"""

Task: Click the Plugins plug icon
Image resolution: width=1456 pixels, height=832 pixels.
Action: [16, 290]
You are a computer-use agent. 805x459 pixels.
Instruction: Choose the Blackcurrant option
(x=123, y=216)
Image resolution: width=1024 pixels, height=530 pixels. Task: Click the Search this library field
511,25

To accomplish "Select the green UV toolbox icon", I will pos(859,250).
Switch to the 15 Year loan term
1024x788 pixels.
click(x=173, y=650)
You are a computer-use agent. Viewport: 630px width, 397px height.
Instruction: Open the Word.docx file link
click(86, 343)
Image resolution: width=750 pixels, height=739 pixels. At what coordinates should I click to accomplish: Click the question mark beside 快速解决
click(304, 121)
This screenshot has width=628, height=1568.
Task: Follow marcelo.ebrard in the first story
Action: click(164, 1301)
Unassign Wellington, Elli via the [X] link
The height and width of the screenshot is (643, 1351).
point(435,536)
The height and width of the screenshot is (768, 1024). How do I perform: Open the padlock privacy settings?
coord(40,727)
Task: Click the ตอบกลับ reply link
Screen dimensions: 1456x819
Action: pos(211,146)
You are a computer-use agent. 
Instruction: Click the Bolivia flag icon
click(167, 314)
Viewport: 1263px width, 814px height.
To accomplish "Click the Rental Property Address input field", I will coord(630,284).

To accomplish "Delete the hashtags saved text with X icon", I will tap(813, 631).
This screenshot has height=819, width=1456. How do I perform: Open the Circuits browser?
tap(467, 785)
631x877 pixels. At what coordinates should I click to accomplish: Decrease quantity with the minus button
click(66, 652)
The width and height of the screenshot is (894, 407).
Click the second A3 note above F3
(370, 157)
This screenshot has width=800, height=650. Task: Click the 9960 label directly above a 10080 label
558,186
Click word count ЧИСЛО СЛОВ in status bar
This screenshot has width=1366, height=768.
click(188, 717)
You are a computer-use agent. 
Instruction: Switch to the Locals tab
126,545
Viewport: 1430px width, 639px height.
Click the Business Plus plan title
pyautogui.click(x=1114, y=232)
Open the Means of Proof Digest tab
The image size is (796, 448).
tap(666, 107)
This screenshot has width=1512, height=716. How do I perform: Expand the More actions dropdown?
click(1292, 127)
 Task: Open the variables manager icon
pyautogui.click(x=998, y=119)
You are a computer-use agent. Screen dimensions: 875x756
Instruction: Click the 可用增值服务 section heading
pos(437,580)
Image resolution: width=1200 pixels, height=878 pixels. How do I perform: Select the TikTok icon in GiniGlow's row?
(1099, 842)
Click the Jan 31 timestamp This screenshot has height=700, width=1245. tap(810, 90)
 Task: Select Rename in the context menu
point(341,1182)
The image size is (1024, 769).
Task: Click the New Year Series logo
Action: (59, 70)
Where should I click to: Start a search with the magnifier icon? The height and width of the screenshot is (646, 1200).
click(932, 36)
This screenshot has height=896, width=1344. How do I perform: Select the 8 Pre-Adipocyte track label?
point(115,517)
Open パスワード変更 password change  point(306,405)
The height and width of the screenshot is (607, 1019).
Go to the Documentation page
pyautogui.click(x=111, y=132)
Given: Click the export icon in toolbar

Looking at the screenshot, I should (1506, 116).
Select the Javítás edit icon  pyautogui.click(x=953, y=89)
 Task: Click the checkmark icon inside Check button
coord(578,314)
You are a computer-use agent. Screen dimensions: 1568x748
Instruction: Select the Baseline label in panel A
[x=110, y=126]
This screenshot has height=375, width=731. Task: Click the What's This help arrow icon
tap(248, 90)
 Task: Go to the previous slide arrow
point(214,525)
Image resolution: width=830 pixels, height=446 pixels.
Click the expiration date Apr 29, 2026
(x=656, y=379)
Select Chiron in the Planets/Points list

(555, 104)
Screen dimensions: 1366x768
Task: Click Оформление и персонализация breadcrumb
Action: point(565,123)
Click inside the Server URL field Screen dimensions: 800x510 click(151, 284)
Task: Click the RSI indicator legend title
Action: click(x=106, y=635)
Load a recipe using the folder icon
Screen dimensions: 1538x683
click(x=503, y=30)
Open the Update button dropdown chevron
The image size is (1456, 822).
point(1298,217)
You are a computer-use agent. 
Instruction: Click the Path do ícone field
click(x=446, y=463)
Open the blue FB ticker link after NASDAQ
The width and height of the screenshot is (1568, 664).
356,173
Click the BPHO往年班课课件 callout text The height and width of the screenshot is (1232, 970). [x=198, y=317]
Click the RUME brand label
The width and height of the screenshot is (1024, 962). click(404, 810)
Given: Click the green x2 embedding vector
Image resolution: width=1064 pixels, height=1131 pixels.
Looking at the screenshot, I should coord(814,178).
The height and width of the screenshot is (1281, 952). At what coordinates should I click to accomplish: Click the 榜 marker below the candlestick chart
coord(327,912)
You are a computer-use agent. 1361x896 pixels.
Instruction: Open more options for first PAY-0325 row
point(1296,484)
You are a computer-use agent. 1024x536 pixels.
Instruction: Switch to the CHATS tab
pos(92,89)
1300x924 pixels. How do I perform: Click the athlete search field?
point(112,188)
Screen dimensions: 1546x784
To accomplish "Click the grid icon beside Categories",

"""

**BRIEF:**
Duplicate the lines of the records above, starting with the line that contains "This screenshot has width=1512, height=716." and going on through the line that contains "click(932, 36)", and reproduce nothing else.

**OUTPUT BELOW:**
This screenshot has width=1512, height=716. How do I perform: Expand the More actions dropdown?
click(1292, 127)
 Task: Open the variables manager icon
pyautogui.click(x=998, y=119)
You are a computer-use agent. Screen dimensions: 875x756
Instruction: Click the 可用增值服务 section heading
pos(437,580)
Image resolution: width=1200 pixels, height=878 pixels. How do I perform: Select the TikTok icon in GiniGlow's row?
(1099, 842)
Click the Jan 31 timestamp This screenshot has height=700, width=1245. tap(810, 90)
 Task: Select Rename in the context menu
point(341,1182)
The image size is (1024, 769).
Task: Click the New Year Series logo
Action: (59, 70)
Where should I click to: Start a search with the magnifier icon? The height and width of the screenshot is (646, 1200).
click(932, 36)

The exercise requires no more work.